Raised in Fire (Fire and Ice Trilogy #2)

I nodded and swung my eyes to the right, peering into the deep shadows and looking for anything that might be amiss. Yellowed light showered the cement from poles lining the path. Up ahead was a squat building, lit with security lights.

“Behind here.” Oscar squinted up at one of the light poles. “I always forget to bring the big flashlight.” He extracted a small flashlight from his pocket and clicked it on. The weak white beam made a spotlight on the ground in front of him. “It’ll work. They keep this place pretty clean. There’s nothing to trip on. Just stay close so you can see.”

He clearly didn’t know that both of us could see in the dark. We didn’t enlighten him. Instead, we silently followed him around a stack of containers. Not much further along, we entered a passageway between two towering rows of containers. The light from the open space cut off, leaving us in the murky blackness that criminals and unscrupulous characters favored.

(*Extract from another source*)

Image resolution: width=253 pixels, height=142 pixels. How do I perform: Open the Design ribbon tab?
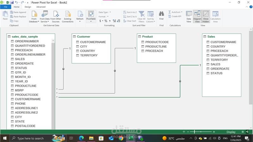pyautogui.click(x=28, y=7)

That wasn’t what was making my heart beat faster, though. I couldn’t get over the enormity of the man-made walls to either side of us. A shipping container was big enough to walk in. Hell, one of them would be roomy enough for a makeshift office. These were stacked four or five high, towering above us. Had they been buildings, I wouldn’t have worried. But something about them being movable, like building blocks in the hands of a giant, had me speeding up to get out of there.

“Giants don’t exist, right?” I asked Darius quietly. “I mean, there are huge rock people in the Realm, of course—you made sure that I met one—but they aren’t big enough to actually be giants. Also, are there earthquakes in Seattle?”

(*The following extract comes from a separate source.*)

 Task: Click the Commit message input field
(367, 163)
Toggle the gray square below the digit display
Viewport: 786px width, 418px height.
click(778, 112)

“What is causing these ramblings?” Darius asked, his hand now splayed more firmly across my back. He was worried I was about to crack up. Little did he know this was normal for me.

“If these things fell, we’d be crushed.” I pointed at the scarred and scuffed shipping containers. “Doesn’t that worry you?”

“We would be out of harm’s way before the first stack buckled.” He rubbed my back. “I am much faster than a wobbling mess of cargo containers, even when carrying a flailing creature such as yourself.”

“I’m a creature now, am I?”

“I confess, being that you are so much more than human, I am at a loss for what exactly to call you.”

“Here.” Oscar rounded a corner and disappeared into the darkness.

I slowed, listening to the distant hum of the freeway and water lapping. Turning, I looked down the row before sizing up the container closest to me.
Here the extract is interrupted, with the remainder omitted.